Podczas ostatniego w 2014 roku meczu TSV, odbyła się uroczystość związana z obchodami 10-lecia istnienia klubu. Odznaczenia z rąk prezesa PWZPS Wiesława Radomskiego otrzymały osoby, które w ostatniej dekadzie budowały sanocką siatkówkę: Wanda Lichnowska, Bartosz Serwatko, Wiesław Pietryka, Maciej Wiśniowski, Robert Ćwikła, Wiesław Bajger, Leon Bryndza, Tomasz Kusior, Jakub Zmarz, Wiesław Semeniuk, Anita i Krzysztof Sokołowscy.
Pełniący przez 5 lat funkcję prezesa TSV Krzysztof Sokołowski zaznacza, że osób, które przyczyniły się do budowy klubu jest znacznie więcej.
– Chciałbym powiedzieć o pozostałych osobach, które przez tyle lat reprezentowały barwy TSV robiąc to nieodpłatnie wyłącznie w imię miłości do tej pięknej dyscypliny. Z własnych pieniędzy dokładali na odżywki i lekarstwa, niezbędne w przypadku odnoszonych kontuzji. To również dzięki nim, teraz możemy cieszyć się, że Sanok jest liderem II ligi. To oni utrzymali drużynę w III lidze, kiedy było kiepsko. To oni zdobyli mistrzostwo województwa. To wreszcie dzięki nim awansowaliśmy do II ligi. Dzisiaj niektórzy z nich są już nieco zapomniani. Oddaje wam dzisiaj honor i dziękuje za te wszystkie lata gry dla dobra klubu. Starałem się przypomnieć sobie wszystkich, do tej pory niewymienianych zawodników, lecz pamięć ludzka jest zawodna, dlatego przepraszam osoby, które powinienem tu wymienić, a nie zrobiłem tego – mówi Krzysztof Sokołowski.

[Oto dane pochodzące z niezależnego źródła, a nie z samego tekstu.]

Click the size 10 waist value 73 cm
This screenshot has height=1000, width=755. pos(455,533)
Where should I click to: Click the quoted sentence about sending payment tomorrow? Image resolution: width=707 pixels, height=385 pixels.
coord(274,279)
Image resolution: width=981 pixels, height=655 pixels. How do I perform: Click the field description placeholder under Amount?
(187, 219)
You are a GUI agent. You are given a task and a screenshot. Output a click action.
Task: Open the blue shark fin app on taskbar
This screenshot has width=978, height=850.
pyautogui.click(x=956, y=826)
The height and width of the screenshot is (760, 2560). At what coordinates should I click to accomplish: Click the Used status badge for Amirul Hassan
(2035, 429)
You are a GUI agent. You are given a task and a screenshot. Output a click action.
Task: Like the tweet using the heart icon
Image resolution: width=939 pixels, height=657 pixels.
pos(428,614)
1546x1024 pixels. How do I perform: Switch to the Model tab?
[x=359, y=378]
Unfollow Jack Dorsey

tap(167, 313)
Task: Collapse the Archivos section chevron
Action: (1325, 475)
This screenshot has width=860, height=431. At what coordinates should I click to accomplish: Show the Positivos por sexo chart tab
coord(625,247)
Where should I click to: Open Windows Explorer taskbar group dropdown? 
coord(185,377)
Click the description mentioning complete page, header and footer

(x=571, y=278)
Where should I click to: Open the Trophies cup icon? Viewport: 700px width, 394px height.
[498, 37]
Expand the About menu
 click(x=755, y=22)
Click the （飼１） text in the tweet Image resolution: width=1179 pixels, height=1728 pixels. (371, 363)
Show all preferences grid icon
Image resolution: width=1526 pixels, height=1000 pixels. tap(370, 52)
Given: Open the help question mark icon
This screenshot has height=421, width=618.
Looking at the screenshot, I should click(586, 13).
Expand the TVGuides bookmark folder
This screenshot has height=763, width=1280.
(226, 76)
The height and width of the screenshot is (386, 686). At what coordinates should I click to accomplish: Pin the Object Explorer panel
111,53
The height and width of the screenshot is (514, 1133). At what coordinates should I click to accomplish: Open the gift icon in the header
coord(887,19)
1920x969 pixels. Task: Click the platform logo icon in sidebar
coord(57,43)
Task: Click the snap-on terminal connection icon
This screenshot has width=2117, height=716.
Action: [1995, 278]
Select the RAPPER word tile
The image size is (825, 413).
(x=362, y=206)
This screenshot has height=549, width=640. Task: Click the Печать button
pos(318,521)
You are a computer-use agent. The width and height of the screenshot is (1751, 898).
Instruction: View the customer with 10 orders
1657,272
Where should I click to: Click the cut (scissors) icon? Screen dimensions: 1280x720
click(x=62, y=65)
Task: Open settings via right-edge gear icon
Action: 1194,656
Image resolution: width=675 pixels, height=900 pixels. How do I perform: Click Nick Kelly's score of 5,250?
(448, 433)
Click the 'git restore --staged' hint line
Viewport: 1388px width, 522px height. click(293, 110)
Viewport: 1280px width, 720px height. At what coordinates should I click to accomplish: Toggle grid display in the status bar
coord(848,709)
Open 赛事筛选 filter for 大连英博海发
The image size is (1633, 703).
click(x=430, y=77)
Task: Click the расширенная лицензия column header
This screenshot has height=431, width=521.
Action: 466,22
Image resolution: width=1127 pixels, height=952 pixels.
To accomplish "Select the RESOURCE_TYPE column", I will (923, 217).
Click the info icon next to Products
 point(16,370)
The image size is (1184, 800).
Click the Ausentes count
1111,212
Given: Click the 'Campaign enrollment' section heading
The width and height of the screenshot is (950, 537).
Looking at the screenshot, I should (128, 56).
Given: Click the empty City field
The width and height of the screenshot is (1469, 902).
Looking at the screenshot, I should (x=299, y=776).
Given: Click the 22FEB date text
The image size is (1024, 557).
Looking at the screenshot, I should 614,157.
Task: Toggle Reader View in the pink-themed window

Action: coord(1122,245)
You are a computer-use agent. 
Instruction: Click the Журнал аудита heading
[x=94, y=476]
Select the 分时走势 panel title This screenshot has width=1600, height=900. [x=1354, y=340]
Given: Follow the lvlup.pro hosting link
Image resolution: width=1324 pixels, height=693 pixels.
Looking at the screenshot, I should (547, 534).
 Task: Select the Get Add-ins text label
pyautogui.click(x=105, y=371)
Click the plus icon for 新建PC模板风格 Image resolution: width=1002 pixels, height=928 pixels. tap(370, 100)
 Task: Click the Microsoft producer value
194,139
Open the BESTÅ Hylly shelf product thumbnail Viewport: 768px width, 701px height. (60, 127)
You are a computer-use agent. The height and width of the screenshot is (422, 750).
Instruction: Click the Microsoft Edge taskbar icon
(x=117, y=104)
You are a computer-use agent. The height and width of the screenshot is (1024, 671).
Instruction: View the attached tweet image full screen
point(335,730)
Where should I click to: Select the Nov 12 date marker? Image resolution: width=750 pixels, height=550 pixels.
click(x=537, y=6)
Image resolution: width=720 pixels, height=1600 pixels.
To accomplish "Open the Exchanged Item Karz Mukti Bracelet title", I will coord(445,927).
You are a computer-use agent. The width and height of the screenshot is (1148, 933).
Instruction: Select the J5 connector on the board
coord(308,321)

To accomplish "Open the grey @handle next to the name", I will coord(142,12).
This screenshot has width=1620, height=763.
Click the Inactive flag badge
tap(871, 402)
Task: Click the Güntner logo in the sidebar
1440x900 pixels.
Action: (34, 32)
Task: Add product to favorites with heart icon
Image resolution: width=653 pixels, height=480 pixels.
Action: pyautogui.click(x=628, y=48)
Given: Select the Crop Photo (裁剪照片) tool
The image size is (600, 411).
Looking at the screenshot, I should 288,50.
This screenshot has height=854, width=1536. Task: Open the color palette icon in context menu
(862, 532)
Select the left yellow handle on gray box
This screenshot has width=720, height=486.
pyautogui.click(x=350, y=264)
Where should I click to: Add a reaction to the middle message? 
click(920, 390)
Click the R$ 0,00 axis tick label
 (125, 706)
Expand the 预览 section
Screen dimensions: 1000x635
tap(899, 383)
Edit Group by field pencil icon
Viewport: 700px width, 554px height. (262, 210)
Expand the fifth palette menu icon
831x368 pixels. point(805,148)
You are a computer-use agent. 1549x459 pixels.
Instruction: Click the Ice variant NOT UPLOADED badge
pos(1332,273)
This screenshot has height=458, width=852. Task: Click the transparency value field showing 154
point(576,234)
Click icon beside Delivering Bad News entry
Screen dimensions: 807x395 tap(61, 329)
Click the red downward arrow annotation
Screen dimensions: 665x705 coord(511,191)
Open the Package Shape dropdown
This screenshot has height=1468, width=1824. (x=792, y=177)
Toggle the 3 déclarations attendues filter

Oto oni (w kolejności alfabetycznej):
Jakub Błaszczak
Paweł Czech
Marcin Drelich
Krzysztof Dziadosz
Miłosz Dżugan
Adrian Gratkowski
Bogusław Hnat
Kamil Jakieła
Tomasz Jasik
Kamil Kocur
Krzysztof Kocur
Maciej Kondyjowski
Wojciech Kornecki
Grzegorz Krochmal
Dariusz Maciuba
Mateusz Marszałek
Tomasz Olejko
Daniel Owarzany
Grzegorz Rachwalski
Antoni Saldeja
Piotr Sewastynowicz
Szczepan Słuszkiewicz
Piotr Sokołowski
Radosław Sokołowski
Jakub Stefanowski
Marcin Środa
Michał Środa
Marcin Święcichowski
Marek Wojewoda
Grzegorz Wolanin
Piotr Zieliński
Adam Zoszak
Bartłomiej Żołnierczyk
– Wielkie słowa uznania kieruję również do Adama Nędzy, który przez wiele lat prowadził Sanocką Ligę Siatkówki. Dziękuję również Andrzejowi Krochmalowi, na którego zawsze mogłem liczyć. Pozdrawiam całą siatkarską brać – dodaje były prezes TSV.